**Work item**
Where in the entries below does "section" appear? Copy every line that has it.

**Information supplied**
.....

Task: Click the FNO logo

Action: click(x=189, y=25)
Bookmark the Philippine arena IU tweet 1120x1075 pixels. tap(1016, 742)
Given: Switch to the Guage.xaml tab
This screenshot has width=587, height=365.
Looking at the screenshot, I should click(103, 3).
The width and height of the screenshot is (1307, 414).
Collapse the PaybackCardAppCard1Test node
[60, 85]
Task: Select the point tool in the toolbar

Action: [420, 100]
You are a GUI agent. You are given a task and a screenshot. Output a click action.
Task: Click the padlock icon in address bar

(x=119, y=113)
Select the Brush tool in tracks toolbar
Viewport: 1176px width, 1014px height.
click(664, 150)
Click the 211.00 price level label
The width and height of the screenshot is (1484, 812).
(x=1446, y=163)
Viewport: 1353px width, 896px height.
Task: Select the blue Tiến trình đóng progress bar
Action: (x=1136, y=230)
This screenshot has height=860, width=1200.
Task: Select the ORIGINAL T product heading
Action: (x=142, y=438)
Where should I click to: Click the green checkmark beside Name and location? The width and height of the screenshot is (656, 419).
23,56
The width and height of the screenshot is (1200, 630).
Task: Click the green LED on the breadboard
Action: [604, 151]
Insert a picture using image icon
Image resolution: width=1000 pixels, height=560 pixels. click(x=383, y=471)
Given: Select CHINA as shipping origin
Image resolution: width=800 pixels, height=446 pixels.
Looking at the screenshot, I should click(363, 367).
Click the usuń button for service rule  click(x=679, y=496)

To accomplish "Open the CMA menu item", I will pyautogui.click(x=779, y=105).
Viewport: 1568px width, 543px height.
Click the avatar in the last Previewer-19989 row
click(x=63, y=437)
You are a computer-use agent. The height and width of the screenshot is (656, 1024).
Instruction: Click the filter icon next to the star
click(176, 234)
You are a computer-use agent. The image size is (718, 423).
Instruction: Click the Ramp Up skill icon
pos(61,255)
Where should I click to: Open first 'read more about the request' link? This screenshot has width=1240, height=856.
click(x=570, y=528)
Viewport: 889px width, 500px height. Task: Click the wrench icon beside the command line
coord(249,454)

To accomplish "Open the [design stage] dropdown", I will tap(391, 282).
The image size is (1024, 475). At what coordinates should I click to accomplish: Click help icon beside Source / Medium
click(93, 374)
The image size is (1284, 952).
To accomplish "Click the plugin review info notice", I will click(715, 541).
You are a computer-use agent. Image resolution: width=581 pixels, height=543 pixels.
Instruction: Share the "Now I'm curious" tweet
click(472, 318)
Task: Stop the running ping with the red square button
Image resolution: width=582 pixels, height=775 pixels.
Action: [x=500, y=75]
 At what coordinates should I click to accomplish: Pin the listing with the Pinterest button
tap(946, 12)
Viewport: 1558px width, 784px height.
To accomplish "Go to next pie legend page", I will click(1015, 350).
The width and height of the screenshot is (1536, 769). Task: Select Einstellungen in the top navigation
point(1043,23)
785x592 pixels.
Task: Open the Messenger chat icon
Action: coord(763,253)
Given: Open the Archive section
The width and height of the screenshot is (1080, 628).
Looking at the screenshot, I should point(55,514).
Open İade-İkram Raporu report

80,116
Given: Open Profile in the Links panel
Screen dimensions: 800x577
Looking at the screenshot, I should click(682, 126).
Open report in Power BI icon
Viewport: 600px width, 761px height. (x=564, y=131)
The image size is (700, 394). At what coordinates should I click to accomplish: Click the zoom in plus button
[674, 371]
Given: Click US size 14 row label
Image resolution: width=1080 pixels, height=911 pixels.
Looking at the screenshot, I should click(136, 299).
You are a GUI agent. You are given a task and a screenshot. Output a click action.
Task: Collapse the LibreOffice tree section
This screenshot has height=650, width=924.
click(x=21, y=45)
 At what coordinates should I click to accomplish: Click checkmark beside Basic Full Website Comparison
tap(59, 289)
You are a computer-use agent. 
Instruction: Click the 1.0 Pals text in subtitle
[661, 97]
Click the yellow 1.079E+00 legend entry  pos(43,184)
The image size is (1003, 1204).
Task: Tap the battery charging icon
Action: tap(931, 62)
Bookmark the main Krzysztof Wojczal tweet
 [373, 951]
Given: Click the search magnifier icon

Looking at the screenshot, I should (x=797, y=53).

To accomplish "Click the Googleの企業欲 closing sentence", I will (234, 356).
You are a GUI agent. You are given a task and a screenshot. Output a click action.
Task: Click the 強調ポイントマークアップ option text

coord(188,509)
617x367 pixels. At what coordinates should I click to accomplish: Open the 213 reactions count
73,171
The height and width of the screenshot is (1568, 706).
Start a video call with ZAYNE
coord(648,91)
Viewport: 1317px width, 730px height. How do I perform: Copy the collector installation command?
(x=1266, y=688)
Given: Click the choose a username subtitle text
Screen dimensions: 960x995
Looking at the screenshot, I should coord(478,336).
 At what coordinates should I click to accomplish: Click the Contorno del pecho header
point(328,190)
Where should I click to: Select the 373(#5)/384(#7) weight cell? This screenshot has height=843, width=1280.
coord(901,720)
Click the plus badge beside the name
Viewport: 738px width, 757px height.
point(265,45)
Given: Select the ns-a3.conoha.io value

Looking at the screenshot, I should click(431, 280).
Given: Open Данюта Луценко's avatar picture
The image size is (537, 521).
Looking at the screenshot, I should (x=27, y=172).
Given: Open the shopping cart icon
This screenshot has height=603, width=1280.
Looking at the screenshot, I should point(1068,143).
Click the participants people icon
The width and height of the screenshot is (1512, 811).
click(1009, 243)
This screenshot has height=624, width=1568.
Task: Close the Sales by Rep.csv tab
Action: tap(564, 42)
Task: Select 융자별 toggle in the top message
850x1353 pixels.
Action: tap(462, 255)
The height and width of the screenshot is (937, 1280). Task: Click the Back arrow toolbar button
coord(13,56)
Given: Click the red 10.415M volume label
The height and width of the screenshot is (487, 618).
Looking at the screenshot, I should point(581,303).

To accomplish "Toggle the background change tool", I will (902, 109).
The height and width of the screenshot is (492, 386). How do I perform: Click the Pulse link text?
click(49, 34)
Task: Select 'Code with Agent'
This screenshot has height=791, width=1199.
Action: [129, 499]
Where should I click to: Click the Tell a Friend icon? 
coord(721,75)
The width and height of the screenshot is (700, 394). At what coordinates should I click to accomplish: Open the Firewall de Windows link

.....

**Expected output**
Given: Open the Archive section
Task: Collapse the LibreOffice tree section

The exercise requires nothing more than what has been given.